Arctic stakeholders gain momentum through historic forum

Coast Guard Commandant Adm. Paul Zukunft (right) and the heads of seven other Arctic nations' coast guards sign a joint statement that establishes the frameworks that detail the development of a multi-year strategic plan, avenues to share information, highlight best practices, identify training exercises, and on-the-water combined operations to achieve safe, secure and environmentally-responsible maritime activity in the Arctic.

Coast Guard Commandant Adm. Paul Zukunft (right) and the heads of seven other Arctic nations’ coast guards sign a joint statement that establishes the frameworks that detail the development of a multi-year strategic plan, avenues to share information, highlight best practices, identify training exercises, and on-the-water combined operations to achieve safe, secure and environmentally-responsible maritime activity in the Arctic.

The United States Coast Guard has a rich history of operating in the Arctic, dating back to the acquisition of Alaska in the 1860s. More than 150 years of operations in one of the world’s most challenging environments has paved the way for recent historic events, including the Coast Guard Cutter Healy becoming the first U.S. surface vessel to reach the North Pole unaccompanied in September of last year.

Today, another milestone occurred when leaders representing all eight coast guard agencies of the Arctic nations signed a joint statement establishing the framework for the Arctic Coast Guard Forum’s multi-year strategic plan. The Arctic Coast Guard Forum membership includes Canada, Denmark, Finland, Iceland, Norway, Sweden, the Russian Federation and the United States.

Coast Guard Commandant Adm. Paul Zukunft signs a joint statement that establishes the frameworks that detail the development of a multi-year strategic plan, avenues to share information, highlight best practices, identify training exercises, and on-the-water combined operations to achieve safe, secure and environmentally-responsible maritime activity in the Arctic.

Coast Guard Commandant Adm. Paul Zukunft signs a joint statement that establishes the frameworks that detail the development of a multi-year strategic plan, avenues to share information, highlight best practices, identify training exercises, and on-the-water combined operations to achieve safe, secure and environmentally-responsible maritime activity in the Arctic.

Since the Arctic Coast Guard Forum was officially launched during a principals meeting in New London, Conn., last October, working groups have established strategies, objectives and tactics aimed towards achieving common operational goals in the region. In addition, agency representatives attended the Icelandic Search and Rescue Table Top Exercise in Reykjavik, Iceland, in April, sharing best practices and lessons learned.

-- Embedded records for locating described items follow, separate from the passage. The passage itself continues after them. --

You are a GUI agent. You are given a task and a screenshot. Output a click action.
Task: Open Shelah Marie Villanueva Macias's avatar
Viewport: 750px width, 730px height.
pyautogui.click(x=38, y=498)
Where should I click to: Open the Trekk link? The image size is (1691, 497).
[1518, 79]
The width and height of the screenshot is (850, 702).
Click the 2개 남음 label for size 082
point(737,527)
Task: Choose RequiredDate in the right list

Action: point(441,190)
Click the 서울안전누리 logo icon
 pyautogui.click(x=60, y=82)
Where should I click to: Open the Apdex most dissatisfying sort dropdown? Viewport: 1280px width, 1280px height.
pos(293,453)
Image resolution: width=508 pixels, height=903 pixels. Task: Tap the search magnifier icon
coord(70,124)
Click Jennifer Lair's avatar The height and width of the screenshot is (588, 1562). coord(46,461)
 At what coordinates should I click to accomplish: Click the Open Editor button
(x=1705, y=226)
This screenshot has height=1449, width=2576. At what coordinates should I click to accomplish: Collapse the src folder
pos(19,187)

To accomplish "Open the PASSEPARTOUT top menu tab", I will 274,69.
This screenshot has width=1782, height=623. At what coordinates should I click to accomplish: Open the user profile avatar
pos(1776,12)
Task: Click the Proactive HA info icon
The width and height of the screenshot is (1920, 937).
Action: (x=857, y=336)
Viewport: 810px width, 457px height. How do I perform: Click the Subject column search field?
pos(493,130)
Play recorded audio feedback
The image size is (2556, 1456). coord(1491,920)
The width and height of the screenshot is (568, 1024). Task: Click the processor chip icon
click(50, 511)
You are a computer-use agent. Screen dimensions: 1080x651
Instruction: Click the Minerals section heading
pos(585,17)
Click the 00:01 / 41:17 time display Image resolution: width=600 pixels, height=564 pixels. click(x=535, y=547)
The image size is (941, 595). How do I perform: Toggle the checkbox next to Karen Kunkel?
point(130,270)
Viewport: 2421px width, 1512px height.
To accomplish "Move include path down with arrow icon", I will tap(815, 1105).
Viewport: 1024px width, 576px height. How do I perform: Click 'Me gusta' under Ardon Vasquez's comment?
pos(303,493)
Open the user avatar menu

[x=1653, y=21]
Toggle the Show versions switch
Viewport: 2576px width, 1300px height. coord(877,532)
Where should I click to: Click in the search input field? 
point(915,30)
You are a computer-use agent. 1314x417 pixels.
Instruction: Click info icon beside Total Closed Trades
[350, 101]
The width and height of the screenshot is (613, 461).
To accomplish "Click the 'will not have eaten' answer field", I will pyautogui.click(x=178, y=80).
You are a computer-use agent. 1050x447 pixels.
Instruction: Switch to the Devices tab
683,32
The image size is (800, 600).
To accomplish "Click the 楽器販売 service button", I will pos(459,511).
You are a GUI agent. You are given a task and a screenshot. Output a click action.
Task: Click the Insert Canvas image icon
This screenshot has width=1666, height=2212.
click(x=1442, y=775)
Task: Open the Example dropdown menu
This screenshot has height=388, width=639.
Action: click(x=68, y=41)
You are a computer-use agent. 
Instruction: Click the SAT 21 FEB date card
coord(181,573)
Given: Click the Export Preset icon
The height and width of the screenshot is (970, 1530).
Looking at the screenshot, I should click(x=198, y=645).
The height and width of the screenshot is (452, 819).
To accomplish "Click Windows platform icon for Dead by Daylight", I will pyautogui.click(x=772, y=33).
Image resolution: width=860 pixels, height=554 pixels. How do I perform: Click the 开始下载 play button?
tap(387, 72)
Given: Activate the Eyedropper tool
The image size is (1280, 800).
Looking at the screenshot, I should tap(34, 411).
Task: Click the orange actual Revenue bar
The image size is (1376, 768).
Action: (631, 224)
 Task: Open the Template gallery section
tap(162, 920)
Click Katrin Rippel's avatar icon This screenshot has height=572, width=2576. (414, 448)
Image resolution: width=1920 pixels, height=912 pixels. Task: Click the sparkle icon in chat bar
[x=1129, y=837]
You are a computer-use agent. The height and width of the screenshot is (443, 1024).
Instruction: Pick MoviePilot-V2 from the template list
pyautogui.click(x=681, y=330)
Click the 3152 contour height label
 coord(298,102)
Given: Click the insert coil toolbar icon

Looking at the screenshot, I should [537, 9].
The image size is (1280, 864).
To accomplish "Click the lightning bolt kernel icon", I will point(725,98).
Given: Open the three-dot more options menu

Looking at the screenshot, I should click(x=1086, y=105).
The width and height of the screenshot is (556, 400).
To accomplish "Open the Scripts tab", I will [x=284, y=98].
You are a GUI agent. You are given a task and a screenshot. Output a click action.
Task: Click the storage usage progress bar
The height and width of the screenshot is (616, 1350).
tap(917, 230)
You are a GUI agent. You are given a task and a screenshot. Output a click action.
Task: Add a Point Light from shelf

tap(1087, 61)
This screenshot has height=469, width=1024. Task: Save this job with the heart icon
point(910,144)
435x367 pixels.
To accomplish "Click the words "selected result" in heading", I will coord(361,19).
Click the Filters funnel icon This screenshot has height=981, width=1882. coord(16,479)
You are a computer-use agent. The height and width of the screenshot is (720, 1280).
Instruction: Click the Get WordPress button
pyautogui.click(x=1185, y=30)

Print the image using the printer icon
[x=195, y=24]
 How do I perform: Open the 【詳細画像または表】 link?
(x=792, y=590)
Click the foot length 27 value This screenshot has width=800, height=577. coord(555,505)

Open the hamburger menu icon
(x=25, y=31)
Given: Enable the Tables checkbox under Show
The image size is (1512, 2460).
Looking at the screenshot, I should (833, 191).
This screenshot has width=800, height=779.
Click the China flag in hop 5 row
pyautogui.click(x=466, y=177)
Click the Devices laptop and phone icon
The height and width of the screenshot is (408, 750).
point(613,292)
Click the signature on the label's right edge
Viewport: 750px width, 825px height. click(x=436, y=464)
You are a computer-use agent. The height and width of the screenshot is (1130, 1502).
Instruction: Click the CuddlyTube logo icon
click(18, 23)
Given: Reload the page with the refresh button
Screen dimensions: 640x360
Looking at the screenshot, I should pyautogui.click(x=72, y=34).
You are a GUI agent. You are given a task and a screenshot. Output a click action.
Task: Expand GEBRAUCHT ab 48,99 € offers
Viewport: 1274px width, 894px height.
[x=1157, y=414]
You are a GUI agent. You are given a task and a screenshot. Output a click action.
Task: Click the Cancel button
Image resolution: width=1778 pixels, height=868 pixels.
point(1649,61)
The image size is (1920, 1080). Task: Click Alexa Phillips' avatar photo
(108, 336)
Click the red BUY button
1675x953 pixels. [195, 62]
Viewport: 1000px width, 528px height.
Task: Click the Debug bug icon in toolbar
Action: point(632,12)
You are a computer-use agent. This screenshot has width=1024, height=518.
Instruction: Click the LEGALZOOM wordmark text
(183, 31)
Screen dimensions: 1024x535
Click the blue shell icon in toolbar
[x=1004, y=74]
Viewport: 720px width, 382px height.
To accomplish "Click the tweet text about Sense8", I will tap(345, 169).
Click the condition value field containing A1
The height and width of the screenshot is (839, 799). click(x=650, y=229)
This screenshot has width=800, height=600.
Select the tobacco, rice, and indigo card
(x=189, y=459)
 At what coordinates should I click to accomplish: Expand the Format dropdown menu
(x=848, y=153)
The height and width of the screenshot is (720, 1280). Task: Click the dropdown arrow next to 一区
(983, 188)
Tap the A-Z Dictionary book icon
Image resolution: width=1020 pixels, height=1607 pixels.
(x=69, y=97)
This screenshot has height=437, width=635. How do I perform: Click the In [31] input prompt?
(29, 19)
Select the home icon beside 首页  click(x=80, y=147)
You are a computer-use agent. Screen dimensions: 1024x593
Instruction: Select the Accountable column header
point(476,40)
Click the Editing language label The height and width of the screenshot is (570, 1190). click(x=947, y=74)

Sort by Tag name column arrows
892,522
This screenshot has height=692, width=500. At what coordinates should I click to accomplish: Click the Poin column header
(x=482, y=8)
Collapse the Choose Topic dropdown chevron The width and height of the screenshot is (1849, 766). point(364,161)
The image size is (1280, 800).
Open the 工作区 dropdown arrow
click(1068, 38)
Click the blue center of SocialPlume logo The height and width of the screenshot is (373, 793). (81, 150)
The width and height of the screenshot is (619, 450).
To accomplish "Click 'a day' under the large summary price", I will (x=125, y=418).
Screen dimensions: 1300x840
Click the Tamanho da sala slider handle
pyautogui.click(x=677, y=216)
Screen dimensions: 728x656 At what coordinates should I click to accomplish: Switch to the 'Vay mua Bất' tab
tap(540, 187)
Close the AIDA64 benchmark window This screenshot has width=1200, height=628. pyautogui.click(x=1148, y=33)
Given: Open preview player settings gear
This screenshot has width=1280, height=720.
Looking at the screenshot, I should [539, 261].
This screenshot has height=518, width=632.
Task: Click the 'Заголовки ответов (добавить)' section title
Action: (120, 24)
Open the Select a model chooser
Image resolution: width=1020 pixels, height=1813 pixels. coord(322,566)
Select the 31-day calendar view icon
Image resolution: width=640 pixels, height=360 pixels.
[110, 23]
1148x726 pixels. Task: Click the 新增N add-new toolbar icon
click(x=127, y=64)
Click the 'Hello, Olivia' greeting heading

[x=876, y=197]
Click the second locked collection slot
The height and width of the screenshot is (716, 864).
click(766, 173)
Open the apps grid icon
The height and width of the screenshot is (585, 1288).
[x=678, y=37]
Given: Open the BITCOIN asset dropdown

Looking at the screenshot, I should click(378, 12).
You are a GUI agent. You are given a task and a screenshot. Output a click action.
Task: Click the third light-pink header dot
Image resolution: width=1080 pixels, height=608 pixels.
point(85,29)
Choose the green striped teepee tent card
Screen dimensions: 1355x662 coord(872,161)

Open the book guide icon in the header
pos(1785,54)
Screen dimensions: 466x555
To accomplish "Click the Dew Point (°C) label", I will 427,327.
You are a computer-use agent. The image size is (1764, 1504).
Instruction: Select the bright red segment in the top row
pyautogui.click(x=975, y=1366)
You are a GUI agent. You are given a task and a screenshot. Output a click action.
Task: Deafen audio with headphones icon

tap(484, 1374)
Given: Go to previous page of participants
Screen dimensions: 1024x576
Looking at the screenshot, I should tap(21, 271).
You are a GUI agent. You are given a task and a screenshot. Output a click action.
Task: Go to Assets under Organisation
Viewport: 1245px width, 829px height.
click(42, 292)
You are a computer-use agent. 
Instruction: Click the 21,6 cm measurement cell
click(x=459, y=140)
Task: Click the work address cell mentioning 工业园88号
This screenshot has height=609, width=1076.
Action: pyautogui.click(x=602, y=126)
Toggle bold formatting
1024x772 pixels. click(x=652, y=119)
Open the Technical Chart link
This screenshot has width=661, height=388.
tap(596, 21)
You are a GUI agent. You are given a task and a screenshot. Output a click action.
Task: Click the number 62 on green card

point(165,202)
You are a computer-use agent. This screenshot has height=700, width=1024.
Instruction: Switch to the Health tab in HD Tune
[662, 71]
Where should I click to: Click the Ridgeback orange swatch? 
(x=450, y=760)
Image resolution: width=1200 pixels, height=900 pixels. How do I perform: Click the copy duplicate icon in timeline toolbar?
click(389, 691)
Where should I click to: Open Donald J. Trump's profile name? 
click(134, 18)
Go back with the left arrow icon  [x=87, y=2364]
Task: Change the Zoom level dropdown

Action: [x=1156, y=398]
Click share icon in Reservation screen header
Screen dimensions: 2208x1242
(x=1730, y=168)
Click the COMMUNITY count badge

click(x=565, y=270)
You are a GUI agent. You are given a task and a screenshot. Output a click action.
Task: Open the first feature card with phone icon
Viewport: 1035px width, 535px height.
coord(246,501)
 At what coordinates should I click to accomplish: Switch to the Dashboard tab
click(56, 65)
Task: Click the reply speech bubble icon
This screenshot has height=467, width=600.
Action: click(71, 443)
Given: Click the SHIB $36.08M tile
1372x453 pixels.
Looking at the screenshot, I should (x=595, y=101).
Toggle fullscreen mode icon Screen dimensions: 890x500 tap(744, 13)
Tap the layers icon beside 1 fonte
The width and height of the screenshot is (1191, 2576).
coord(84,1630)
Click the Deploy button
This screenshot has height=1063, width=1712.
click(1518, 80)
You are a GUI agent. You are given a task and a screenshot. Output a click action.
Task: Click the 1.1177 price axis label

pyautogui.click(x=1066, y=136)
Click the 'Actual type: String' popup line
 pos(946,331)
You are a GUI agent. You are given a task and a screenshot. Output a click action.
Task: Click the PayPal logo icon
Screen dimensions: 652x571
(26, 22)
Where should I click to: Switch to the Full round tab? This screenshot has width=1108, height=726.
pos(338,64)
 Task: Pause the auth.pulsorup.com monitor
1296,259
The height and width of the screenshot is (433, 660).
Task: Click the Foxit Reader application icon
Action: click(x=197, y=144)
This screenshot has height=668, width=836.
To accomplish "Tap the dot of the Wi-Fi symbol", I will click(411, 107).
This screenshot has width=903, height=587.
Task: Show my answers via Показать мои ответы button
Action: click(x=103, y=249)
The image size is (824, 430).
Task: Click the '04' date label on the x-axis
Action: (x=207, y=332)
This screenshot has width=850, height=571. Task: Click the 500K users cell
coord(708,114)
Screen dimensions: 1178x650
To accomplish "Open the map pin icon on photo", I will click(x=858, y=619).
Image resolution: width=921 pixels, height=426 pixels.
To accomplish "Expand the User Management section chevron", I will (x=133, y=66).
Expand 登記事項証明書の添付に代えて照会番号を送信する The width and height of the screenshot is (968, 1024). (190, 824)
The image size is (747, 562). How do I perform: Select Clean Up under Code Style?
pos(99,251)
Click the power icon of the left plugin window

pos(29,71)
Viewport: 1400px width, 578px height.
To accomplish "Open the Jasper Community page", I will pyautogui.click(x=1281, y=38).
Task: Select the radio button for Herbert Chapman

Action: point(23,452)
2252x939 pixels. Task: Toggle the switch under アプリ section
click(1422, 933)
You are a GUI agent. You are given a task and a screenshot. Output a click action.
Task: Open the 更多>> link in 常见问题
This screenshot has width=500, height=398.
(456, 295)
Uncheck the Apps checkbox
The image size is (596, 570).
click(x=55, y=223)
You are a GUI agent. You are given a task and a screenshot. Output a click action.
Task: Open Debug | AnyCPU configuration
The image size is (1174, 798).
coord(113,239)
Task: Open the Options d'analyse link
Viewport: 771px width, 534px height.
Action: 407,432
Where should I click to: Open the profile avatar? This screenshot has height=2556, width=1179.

“Today’s signing ceremony marks the culmination of months of collaboration by all eight Arctic coast guards,” said U.S. Coast Guard Commandant Adm. Paul Zukunft. “The Arctic coast guards now have an established framework to exchange information and are finalizing a set of combined operating guidelines to enhance interoperability. This year we will hold a table top exercise culminating in a live exercise in 2017 to address safety of life at sea and the challenges of a mass rescue scenario as more and more cruise ships ply this harsh and unforgiving environment.”

The Arctic Coast Guard Forum will reconvene for an experts meeting in fall 2016.